[Dataset items]
***

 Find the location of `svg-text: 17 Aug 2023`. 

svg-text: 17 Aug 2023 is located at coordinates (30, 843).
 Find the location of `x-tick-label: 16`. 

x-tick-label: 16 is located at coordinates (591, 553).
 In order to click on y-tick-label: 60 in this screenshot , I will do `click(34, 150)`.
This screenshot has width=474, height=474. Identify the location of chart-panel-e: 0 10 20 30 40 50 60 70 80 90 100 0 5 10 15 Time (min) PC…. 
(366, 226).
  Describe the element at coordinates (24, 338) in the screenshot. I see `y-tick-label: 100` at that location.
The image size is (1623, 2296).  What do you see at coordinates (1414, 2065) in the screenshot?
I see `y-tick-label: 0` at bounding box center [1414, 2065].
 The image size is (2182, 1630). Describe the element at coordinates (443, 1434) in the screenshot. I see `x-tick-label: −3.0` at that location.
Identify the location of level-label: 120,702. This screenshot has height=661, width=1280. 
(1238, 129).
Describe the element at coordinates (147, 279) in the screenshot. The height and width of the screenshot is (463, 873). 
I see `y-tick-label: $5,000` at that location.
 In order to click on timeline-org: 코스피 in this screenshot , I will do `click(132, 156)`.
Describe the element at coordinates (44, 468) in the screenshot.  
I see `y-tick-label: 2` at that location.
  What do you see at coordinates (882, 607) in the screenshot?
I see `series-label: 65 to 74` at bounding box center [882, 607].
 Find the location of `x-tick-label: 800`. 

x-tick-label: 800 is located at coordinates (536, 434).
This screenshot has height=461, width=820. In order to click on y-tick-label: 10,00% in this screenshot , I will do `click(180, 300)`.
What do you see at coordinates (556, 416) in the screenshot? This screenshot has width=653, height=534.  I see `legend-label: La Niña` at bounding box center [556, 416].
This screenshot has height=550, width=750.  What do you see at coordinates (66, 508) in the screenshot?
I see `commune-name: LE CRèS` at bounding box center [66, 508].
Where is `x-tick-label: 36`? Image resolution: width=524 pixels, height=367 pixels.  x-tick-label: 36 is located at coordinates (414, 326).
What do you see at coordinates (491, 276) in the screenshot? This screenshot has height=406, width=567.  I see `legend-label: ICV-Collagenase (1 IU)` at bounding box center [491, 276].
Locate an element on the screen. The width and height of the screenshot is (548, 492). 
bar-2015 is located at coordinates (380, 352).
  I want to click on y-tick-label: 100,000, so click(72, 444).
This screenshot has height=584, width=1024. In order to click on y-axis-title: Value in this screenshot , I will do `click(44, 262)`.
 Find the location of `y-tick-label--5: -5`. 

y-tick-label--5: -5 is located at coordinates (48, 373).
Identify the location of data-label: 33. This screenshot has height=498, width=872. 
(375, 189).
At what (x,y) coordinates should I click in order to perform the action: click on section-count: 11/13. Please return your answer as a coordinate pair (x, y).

***

## ABOUT THIS EXERCISE
Copy out verbatim the lines of the material from the one containing "This screenshot has width=474, height=474." through the one containing "The image size is (2182, 1630).", including both of those lines.

## TASK RESULT
This screenshot has width=474, height=474. Identify the location of chart-panel-e: 0 10 20 30 40 50 60 70 80 90 100 0 5 10 15 Time (min) PC…. 
(366, 226).
  Describe the element at coordinates (24, 338) in the screenshot. I see `y-tick-label: 100` at that location.
The image size is (1623, 2296).  What do you see at coordinates (1414, 2065) in the screenshot?
I see `y-tick-label: 0` at bounding box center [1414, 2065].
 The image size is (2182, 1630). Describe the element at coordinates (443, 1434) in the screenshot. I see `x-tick-label: −3.0` at that location.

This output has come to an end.